Global Advertising Strategy
Globalized advertising is generally associated with the use of the same brand name across the world. However, a company may want to use different brand names partly for historic purposes. Many global firms have made acquisitions in other countries resulting in a number of local brands. These local brands have their own distinctive market and a company may find it counterproductive to change those names. Instead, the company may want to leverage a certain theme or advertising approach that may have been developed as a result of some global customer research. Global advertising themes are most advisable when a firm may market to customers seeking similar benefits across the world. Once the purchasing reason has been determined as similar, a common theme may be created to address it.
Composite Global Marketing Strategy
The above descriptions of the various global marketing models give the distinct impression that companies might be using one or the other generic strategy exclusively. Reality shows, however, that few companies consistently adhere to only one single strategy. More often companies adopt several generic global strategies and run them in parallel. A company might for one part of its business follow a global brand strategy while at the same time running local brands in other parts. Many firms are a mixture of different approaches, thus the term composite.

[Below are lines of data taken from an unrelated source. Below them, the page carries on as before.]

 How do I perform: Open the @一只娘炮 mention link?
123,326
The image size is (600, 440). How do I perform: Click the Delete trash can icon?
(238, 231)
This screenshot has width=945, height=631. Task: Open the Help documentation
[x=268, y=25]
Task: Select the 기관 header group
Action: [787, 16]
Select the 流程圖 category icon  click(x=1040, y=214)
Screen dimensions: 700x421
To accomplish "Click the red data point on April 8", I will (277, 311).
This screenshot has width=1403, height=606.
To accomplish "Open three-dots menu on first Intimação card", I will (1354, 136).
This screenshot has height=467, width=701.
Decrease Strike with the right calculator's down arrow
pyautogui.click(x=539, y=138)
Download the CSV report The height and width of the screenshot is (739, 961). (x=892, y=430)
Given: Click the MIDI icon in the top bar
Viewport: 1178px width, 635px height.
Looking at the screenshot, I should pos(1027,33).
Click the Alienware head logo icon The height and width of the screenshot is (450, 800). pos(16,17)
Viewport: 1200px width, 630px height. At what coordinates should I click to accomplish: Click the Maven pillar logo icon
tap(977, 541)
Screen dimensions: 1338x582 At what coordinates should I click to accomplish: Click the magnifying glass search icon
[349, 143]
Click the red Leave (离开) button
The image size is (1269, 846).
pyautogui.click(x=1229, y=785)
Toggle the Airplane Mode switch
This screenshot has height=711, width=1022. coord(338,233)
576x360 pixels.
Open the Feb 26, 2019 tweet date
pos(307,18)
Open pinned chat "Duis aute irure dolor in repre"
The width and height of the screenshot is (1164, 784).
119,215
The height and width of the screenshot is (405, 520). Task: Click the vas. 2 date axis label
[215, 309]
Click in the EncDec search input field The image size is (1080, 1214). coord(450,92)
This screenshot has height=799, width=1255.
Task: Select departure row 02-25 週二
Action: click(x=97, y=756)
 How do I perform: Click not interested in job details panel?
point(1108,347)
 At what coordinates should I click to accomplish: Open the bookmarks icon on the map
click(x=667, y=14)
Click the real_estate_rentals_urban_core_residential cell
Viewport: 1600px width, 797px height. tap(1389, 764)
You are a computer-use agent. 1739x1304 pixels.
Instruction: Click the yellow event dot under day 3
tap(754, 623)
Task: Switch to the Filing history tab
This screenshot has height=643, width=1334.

Competitive Global Marketing Strategies
Two types of approaches emerge as of particular interest to us. First, there are a number of heated global marketing duels in which two firms compete with each other across the entire global chessboard. The second, game pits a global company versus a local company- a situation frequently faced in many markets.
One of the longest running battles in global competition is the fight for market dominance between CocaCola and PepsiCo, the world`s largest soft drink companies.
Global firms are able to leverage their experience and market position in one market for the benefit of another. Consequently, the global firm is often a more potent competitor for a local company.
Although global firms have superior resources, they often become inflexible after several successful market entries and tend to stay with standard approaches when flexibility is called for. In general, the global firms strongest local competitors are those who watch global firms carefully and learn from their moves in other countries. With some global firms requiring several years before a product is introduced in all markets, local competitors in some markets can take advantage of such advance notice by building defenses or launching a preemptive attack on the same segment.